Studies have shown that blocking the expression of fatty acid-binding protein (FABP4/AP2) could improve inflammation-induced obesity by modulating the upregulated expression of uncoupling protein 2 (UCP2) [52]. Peroxisome proliferator-activated receptor γ (PPARγ) is the main regulator of fat metabolism and differentiation, and preadipocytes will be more likely to differentiate into mature adipocytes when the expression of PPARγ is increased [53, 54]. The CCAT enhancer-binding (C/EBP) family plays an important role in regulating the differentiation and formation of adipocytes [55]. The mutual regulation and influence of the adipocyte differentiation markers (AP2, PPARγ, CEBP/α, and CEBP/β) regulate preadipocyte differentiation into mature adipocytes [54]. Therefore, PTX3 may target the expression of adipocyte differentiation markers to regulate the development of obesity.

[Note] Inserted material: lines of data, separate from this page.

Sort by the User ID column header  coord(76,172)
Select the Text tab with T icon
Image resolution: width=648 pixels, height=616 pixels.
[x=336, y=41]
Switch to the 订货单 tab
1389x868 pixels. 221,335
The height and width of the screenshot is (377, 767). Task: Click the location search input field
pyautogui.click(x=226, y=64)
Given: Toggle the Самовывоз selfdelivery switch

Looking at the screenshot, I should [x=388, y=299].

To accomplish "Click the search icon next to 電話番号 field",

In this experiment, we found that the expression levels of PPARγ, CEBP/α, and CEBP/β in 4-week-old mice and of PPARγ and CEBP/α in 8-week-old mice in the LPS group were significantly higher than the NS group (Fig. 6a–d). Plasmid overexpression experiments have shown that PTX3 has a positive regulatory effect on adipogenic markers (Fig. 7a, b) and does not significantly impact adipocyte proliferation, the cell cycle, and apoptosis (Fig. 8a–d, f). However, it significantly promoted the differentiation of adipocytes (Fig. 8e). We also found that low expression of PTX3 had no effect on cell cycle and proliferation (Fig. 7c–d, f). However, low expression of PTX3 could alter the expression of adipogenic markers (AP2) and promote adipocyte apoptosis to significantly decrease the degree of preadipocyte differentiation into mature adipocytes in siRNA interference experiments. Therefore, we concluded that PTX3 could promote the progression of obesity by regulating the expression levels of adipocyte differentiation markers (AP2, PPARγ, CEBP/α, and CEBP/β).

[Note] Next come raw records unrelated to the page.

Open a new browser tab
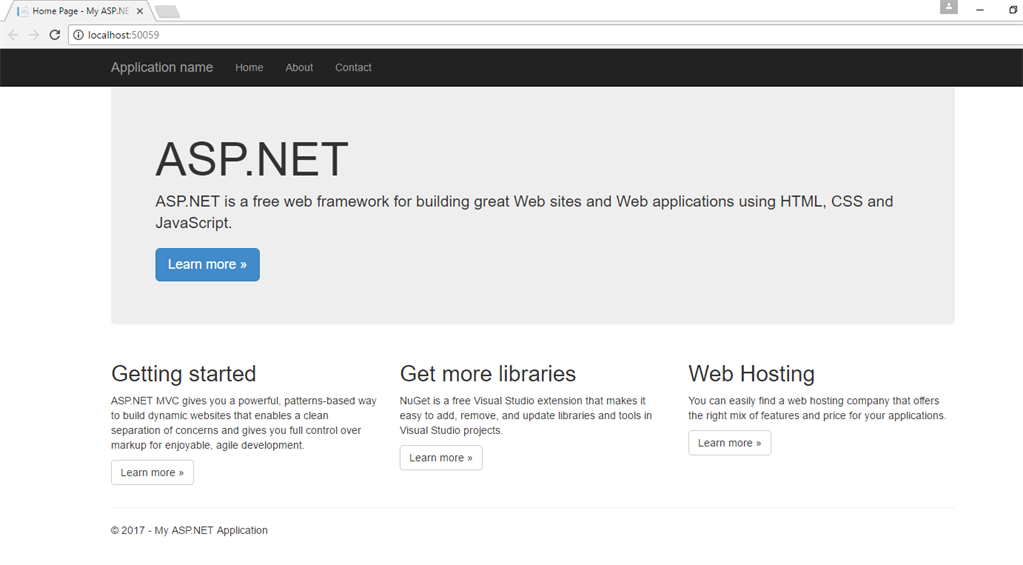(x=167, y=12)
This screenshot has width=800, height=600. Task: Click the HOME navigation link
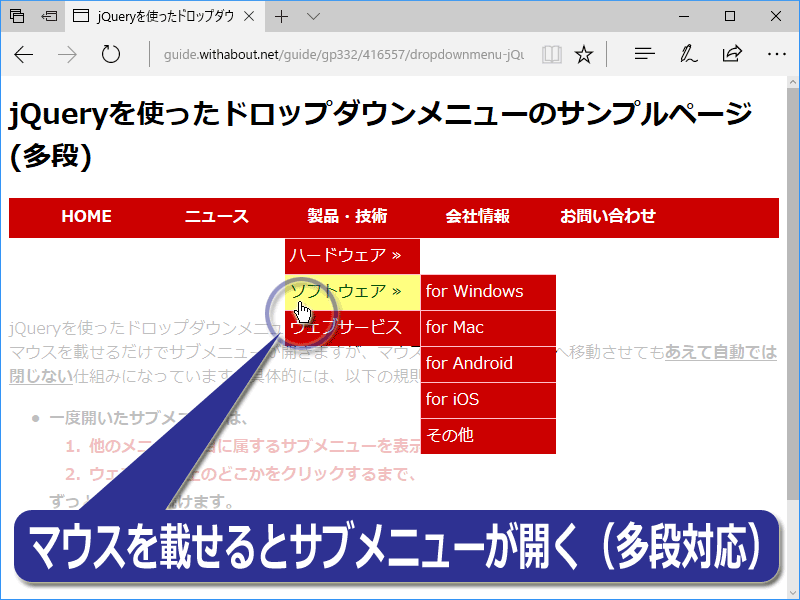pyautogui.click(x=86, y=216)
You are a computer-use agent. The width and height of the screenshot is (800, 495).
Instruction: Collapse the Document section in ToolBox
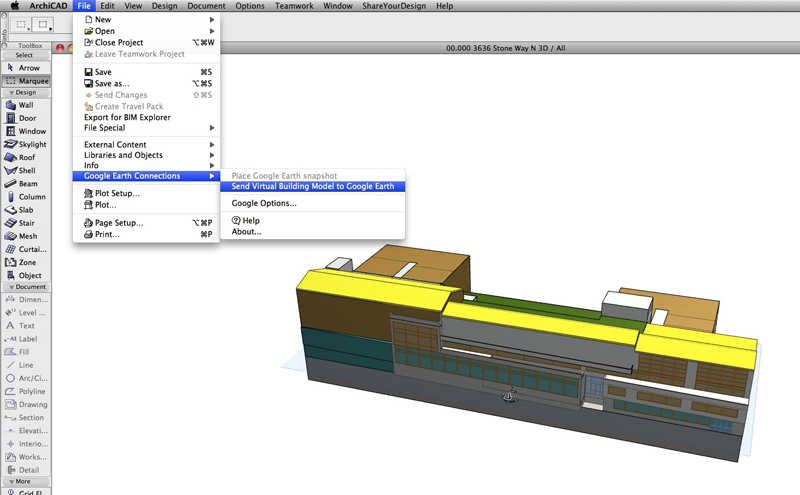26,287
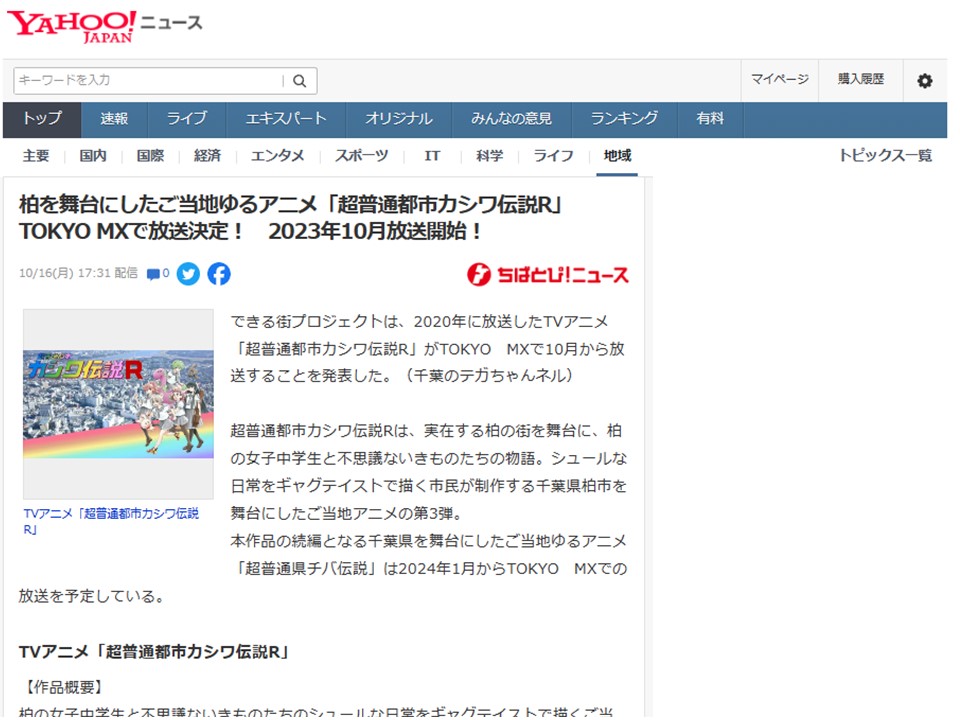
Task: Click the search magnifier icon
Action: (299, 81)
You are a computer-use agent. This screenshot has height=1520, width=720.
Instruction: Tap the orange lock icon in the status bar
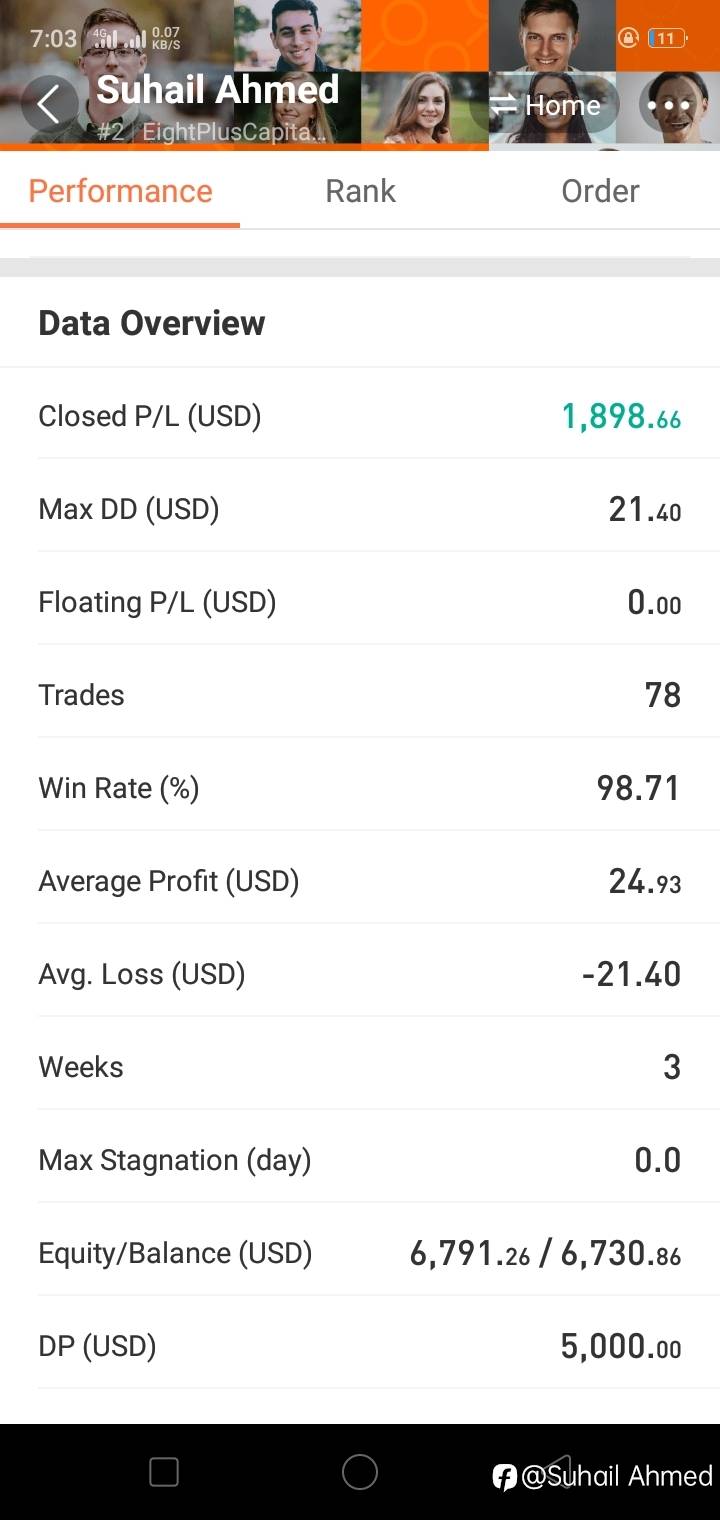point(628,39)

PTX3 in the inflammatory response is mainly controlled through the MAPK pathway [40, 41]. Therefore, we measured MAPK pathway-related protein levels in 4-, 8-, and 12-week old mouse adipose tissue of the LPS group. The results showed that the phosphorylation of mitogen-activated protein kinase (MAPK) pathway proteins (p38, JNK, and ERK1/2) was significantly increased in the offspring of the LPS group at every age examined (Fig. 9a–f). Therefore, it can be concluded that the overexpression of PTX3 is most likely regulated by the MAPK pathway in inflammatory obesity.

In conclusion, prenatal exposure to LPS results in PTX3 activation in the adipose tissues of the offspring mice. High expression of PTX3 promotes the formation of adipocytes through the regulation of differentiation marker expression, and it eventually leads to obesity. This effect of PTX3 is most likely regulated by the MAPK pathway. Therefore, PTX3 plays an important role in increasing obesity susceptibility. This study has shown that prenatal exposure to LPS will lead to obesity and that PTX3 plays an important regulatory role in obesity. Moreover, this study has elucidated the mechanism of action and provided new targets for obesity drug therapy. This study has also generated the theoretical basis for early clinical anti-inflammatory intervention in pregnancy, providing a new way of thinking and a new direction to treatment of obesity.

In this article we discuss whether inflammation will directly lead to obesity, Our study confirmed that PTX3 is most likely caused by MAPK pathway hyperactivation can increase the susceptibility to obesity by regulating the expression of adipogenic markers.